Table 8 below displays the blood glucose values (mmol/l) during the subchronic dosing study, as measured on day 0, 7, 14 and 21.

TABLE 8
Blood glucose (mmol/l)
				FGF21 and GLP-1
		FGF21	GLP-1	compounds
Group	Vehicle	compound	compound	in combination
Day 0	21.1 ± 0.9	19.9 ± 1.2	18.7 ± 0.9	21.1 ± 1.6
Day 7	20.3 ± 1.0	17.2 ± 1.3	11.0 ± 1.0	6.3 ± 0.7
Day 14	23.7 ± 1.6	16.2 ± 1.8	12.3 ± 0.8	5.5 ± 0.3
Day 21	26.0 ± 1.4	19.2 ± 3.0	16.7 ± 1.7	5.7 ± 0.4

Two-way ANOVA, testing for interaction between the effect of the FGF21 compound and the GLP-1 compound at day 7, 14 and 21 showed no significant interaction.

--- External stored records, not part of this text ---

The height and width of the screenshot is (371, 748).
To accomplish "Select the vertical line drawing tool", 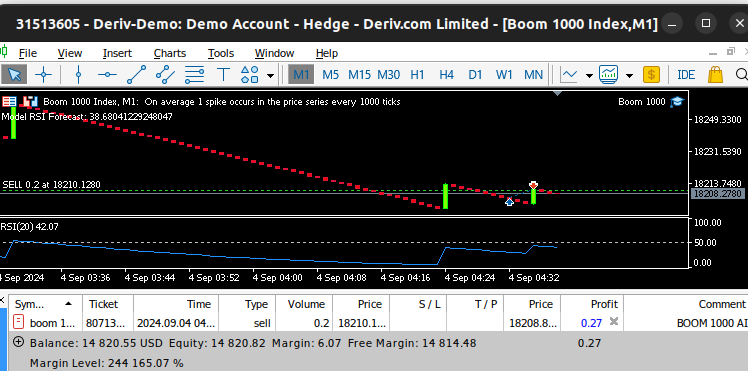I will pyautogui.click(x=79, y=74).

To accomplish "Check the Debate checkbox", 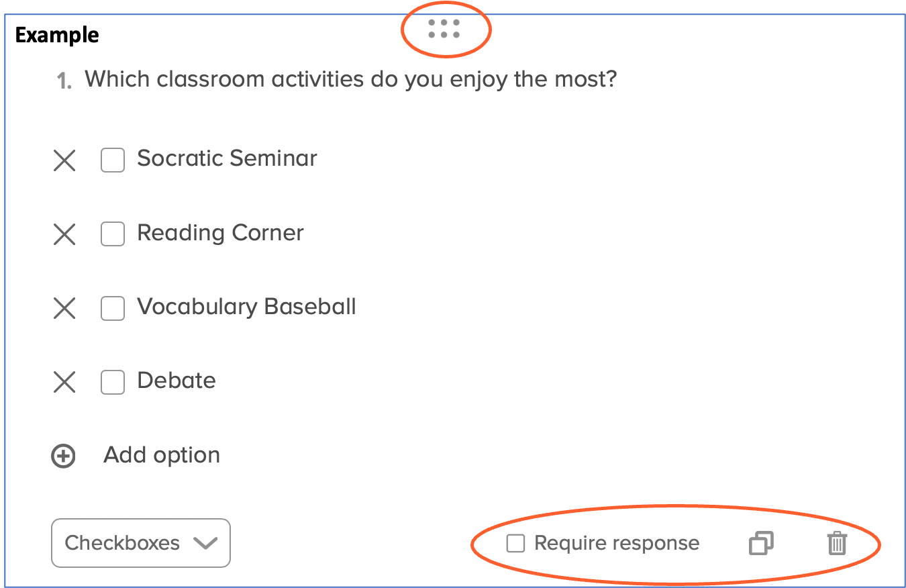I will (113, 382).
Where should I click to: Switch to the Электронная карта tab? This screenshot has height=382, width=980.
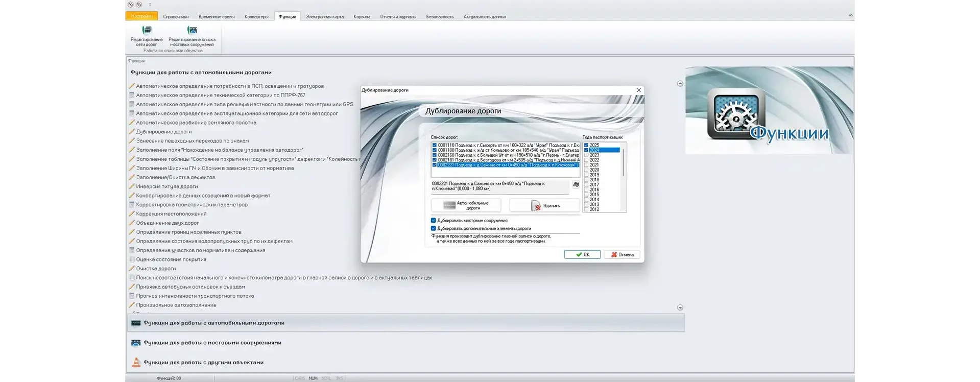click(x=324, y=17)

One-way ANOVA, testing for the effect of the FGF21 compound, the GLP-1 compound and the combination, respectively, versus vehicle, showed significant effects of both compounds at all time points, except on day 7 for the FGF21 compound alone.

One way ANOVA comparing the FGF21 compound alone vs the combination thereof with the GLP-1 compound showed a significantly better effect of the combination on day 7, 14 and 21 (p=0.0001, all days). Comparing the GLP-1 compound alone vs. the combination thereof with the

FGF21 compound also showed a significantly better effect of the combination at day 7 (p=0.01), day 14 (p=0.001) and day 21 (p=0.0001).

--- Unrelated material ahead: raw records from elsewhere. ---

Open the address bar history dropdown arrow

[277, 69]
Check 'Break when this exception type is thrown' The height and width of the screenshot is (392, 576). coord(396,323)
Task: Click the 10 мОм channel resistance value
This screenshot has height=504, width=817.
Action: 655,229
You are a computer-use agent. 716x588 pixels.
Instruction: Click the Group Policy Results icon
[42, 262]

Accordingly, treatment with the FGF21 and GLP-1 compounds in combination provides a statistically significant improvement in blood glucose as compared to treatment with each of the compounds alone.

Example 7

GLP-1 Activity Assay—Stimulation of cAMP Formation in a Cell Line Expressing the Cloned Human GLP-1 Receptor

The following assay may be used to determine the activity (potency) of GLP-1 compounds. In brief, the ability of GLP-1 compounds to stimulate formation of cyclic AMP (cAMP) in a medium containing the human GLP-1 receptor is measured.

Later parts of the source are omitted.